Africa seen as fertile for Islamism

Ottawa, Canada - A newly declassified Canadian intelligence report warns that parts of Africa are a breeding ground for militant Islam, with "significant potential" for growth for groups such as Osama bin Laden's al Qaeda network.

The Canadian Security Intelligence Service brief, which was obtained by United Press International, says religious and ethnic divisions, coupled with state corruption and severe poverty in parts of West Africa provide fertile grounds for al Qaeda and affiliated groups to recruit supporters and plot attacks on Western interests.

"The meshing of religious sectarianism with regional politics, combined with regional and ethnic rivalries, provides radical Islam with a significant potential to serve as a rallying point for social malcontents," according to the security brief.

It cited "ungoverned areas" and the "presence of members of foreign terrorist organization" as sources of grave concern.

"Many of the poor, young, disaffected and undereducated members of local Muslim communities have proven susceptible to the tenets of Muslim fundamentalism and have provided these terrorist elements with intelligence and logistical support," the brief said.

Last week, seven men suspected of being members of the Salafi Group for Preaching and Combat, an Algeria-based movement with links to al Qaeda, were charged by a Mauritanian court with plotting acts of terror.

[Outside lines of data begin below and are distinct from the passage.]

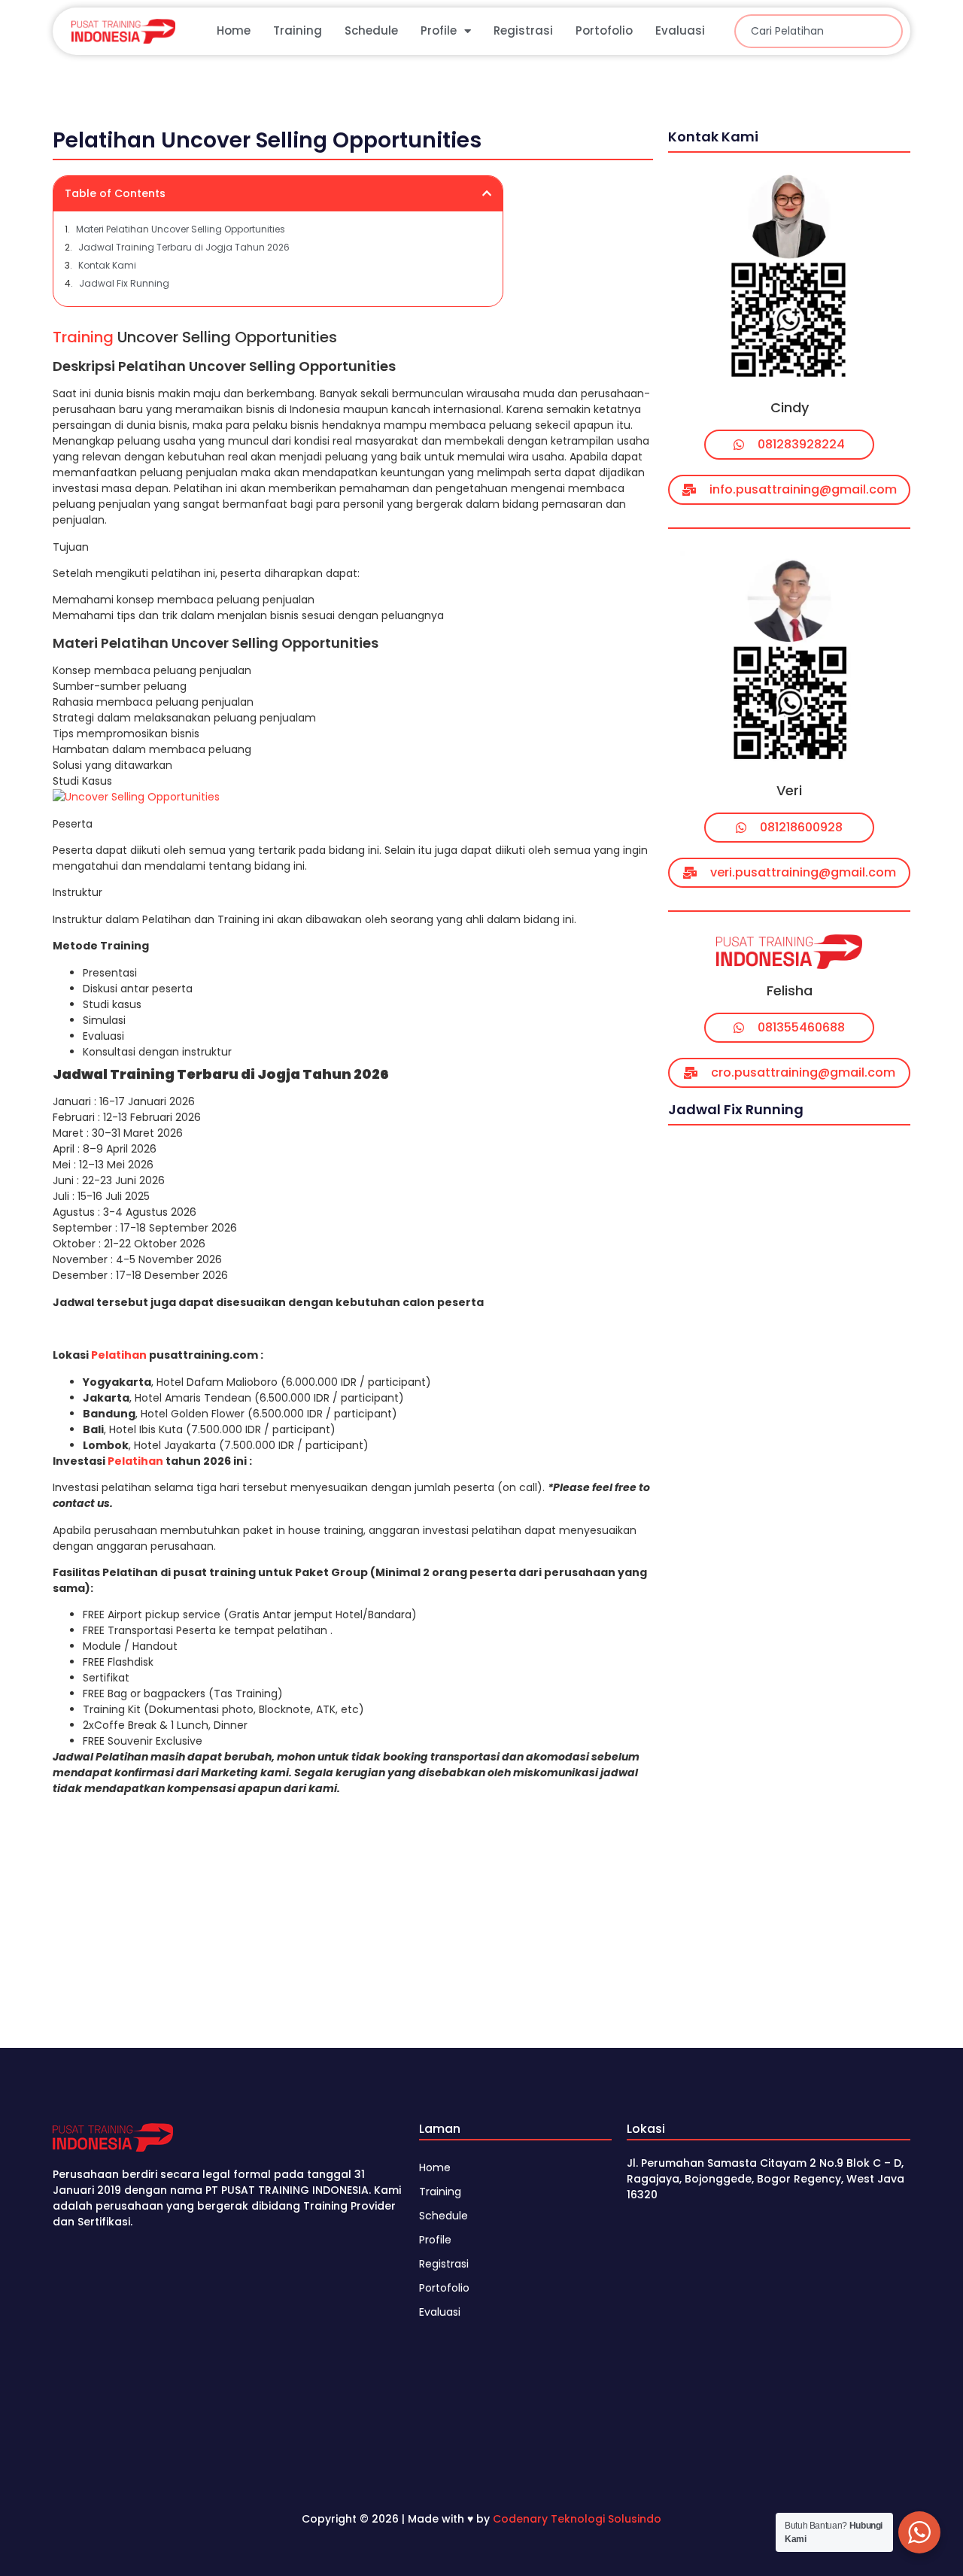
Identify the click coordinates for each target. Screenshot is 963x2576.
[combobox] (818, 31)
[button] (486, 193)
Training (297, 30)
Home (234, 30)
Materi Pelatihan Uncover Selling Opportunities (180, 229)
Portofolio (604, 30)
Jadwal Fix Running (124, 283)
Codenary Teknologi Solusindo (577, 2518)
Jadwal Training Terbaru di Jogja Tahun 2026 (184, 247)
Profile (439, 30)
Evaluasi (680, 30)
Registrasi (523, 30)
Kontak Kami (107, 265)
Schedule (371, 30)
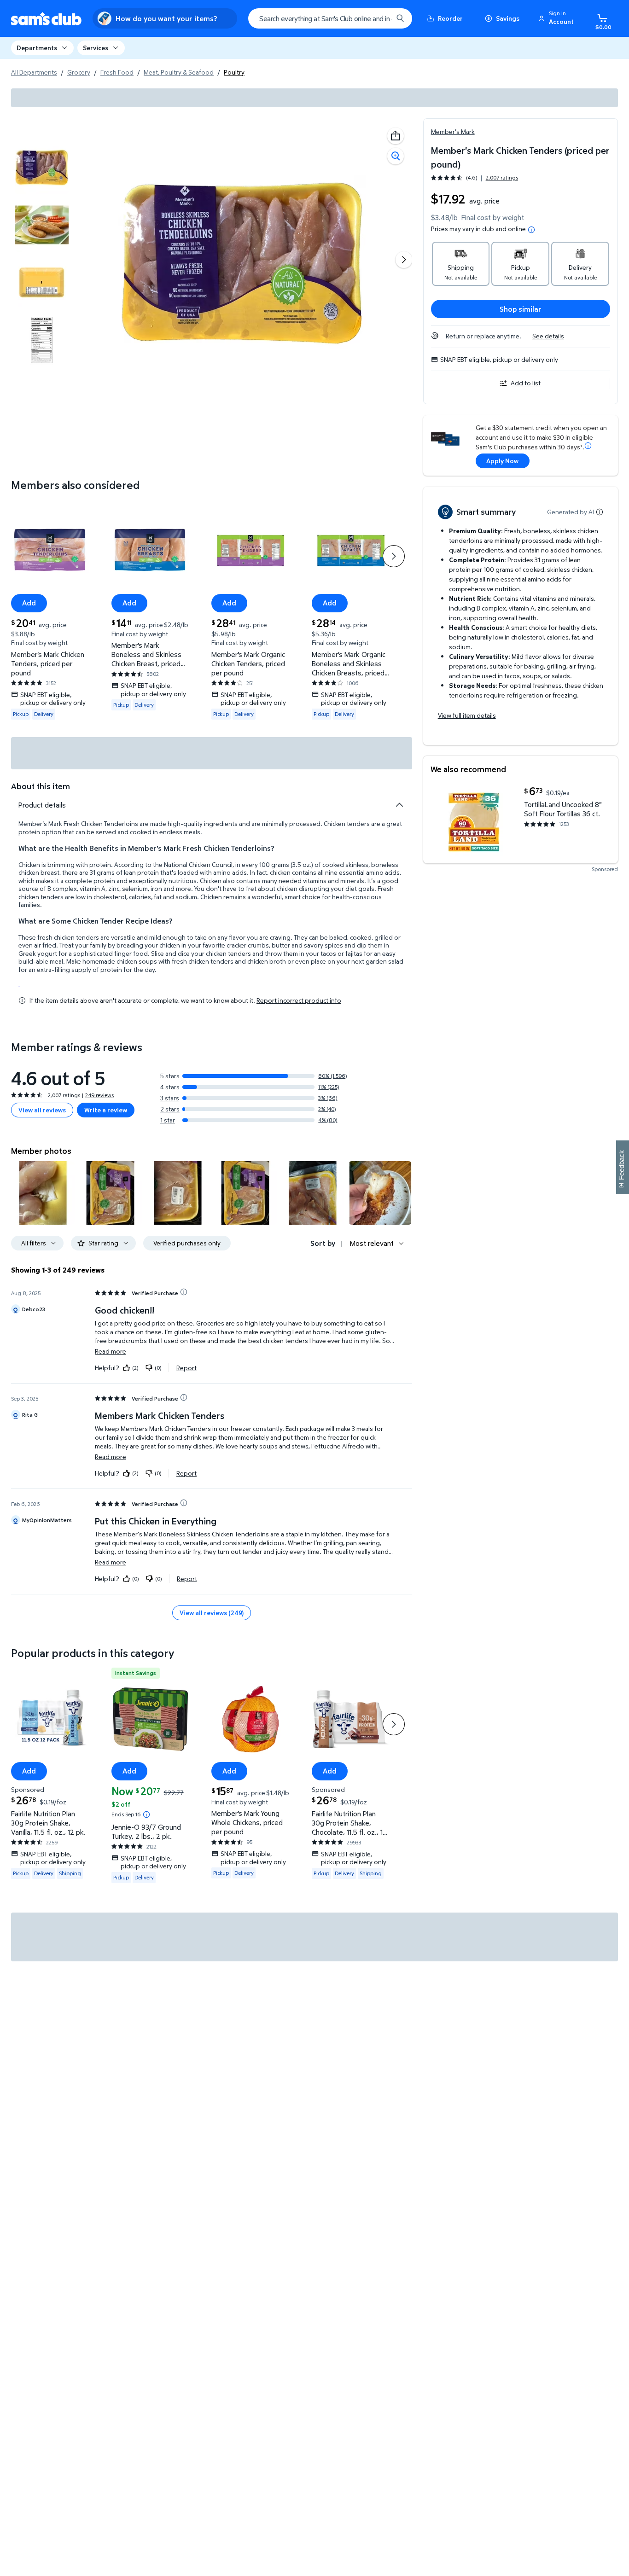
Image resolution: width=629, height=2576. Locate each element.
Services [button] (95, 47)
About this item (40, 786)
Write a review (105, 1109)
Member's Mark (453, 131)
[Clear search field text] (379, 18)
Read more (110, 1351)
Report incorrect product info (298, 1000)
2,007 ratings (502, 177)
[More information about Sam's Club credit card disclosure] (588, 445)
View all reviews (42, 1109)
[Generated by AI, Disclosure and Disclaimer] (599, 512)
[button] (557, 18)
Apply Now (502, 460)
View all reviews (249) (212, 1612)
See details (548, 335)
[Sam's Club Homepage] (46, 18)
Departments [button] (37, 47)
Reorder (450, 18)
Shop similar (521, 309)
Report (186, 1367)
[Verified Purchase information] (183, 1292)
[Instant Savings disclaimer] (146, 1814)
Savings (507, 18)
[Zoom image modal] (395, 156)
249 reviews (99, 1095)
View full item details (467, 715)
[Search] (400, 18)
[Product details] (399, 804)
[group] (474, 177)
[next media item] (404, 259)
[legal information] (531, 229)
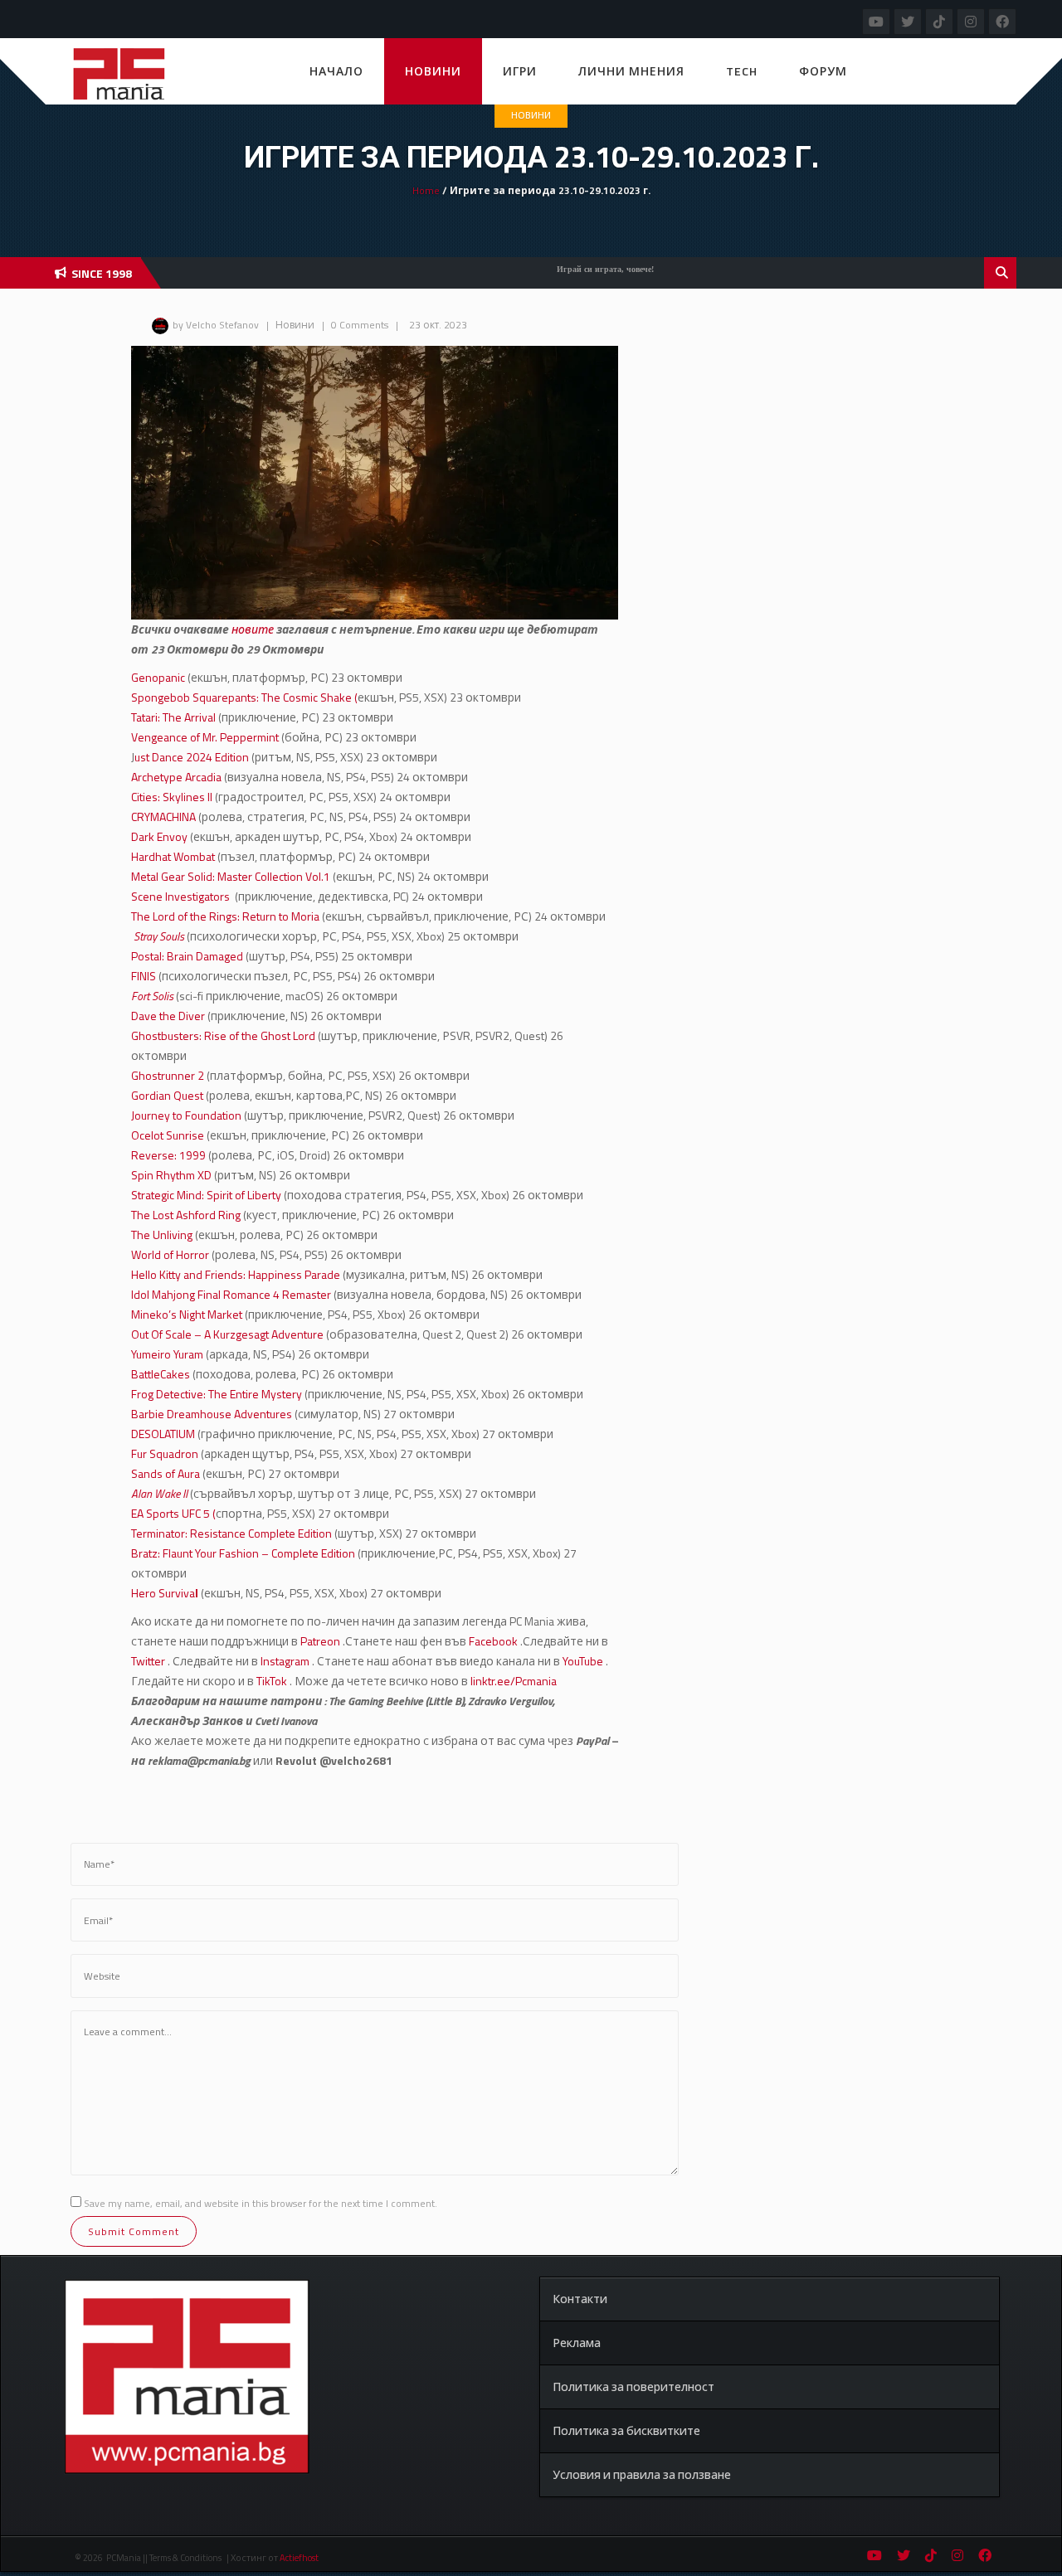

The group was identified as an "immediate concern" in the brief. It is estimated to have 300 fighters in the region, is on the U.S. State Department's list of foreign terrorist groups and is charged with kidnapping dozens of European tourists in the Sahara Desert.

Experts say that local authoritarian regimes that continue to denounce Islamic political groups as terrorists in order to stifle opposition might increase sympathy for the movements.

They say the Mauritanian government of President Maaouyah Ould Sid Ahmed Taya is not alone in inflating the domestic terror threat as a pretext to repress social and political freedoms in a manner that could foment radicalism.

"By giving credence to the notion that Islamists are linked to the armed rebels, Ould Taya runs the risk of leading the state into an impasse," said a May 11 report issued by the International Crisis Group (ICG), a Brussels-based think tank.

"The international community should realize that the terrorist threat barely even exists in Mauritania and that the wrong policies could help create one."

The ICG says the Sahel -- a vast, lawless and largely Muslim region that borders the Sahara Desert -- is "not a terrorist hotbed."